The bad, the worse, and the unforgiveable
While the above-mentioned qualms absolutely break the game for me, there may indeed be a select group of accountants or comptrollers that truly get off on self-perpetuating simulations. It’s all fine and good if watching a game beat itself really gets your motor turning, but even if that were the case, Cities XXL still won’t get you there.
The game itself chugs like a frat boy when you’ve got more than three things going on at a time, and it constantly struggles to recognize any of your achievements until five minutes after the fact. And while zooming into a part of the city with Google Earth-like precision sounds fun, the whole thing falls apart as citizens glitch their way across the street and cars freeze mid lane change. Tack on one of the worst soundtracks since Men in Black 3 and a “save” button that loads an old game as opposed to saving your current game (because why the hell would it do that), and you truly have a sensory overload more akin to sticking your brain in a microwave than playing a game.
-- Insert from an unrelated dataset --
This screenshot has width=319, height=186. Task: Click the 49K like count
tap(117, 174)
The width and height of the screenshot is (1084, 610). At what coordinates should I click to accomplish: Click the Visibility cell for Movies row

While I myself have yet to play any of the previous Cities installments, word on the street is that XXL is really just a rebrand of Cities XL, with nothing but the color of the menu changed for the benefit of Focus Home’s wallet. If this happens to be true, then the developers have successfully hit a new low that even Lindsay Lohan would cringe over. However, since I cannot confirm this and absolutely refuse to go back to any game even remotely related to XXL, I’ll just have to rely on all the glaringly wrong aspects available right in front of me.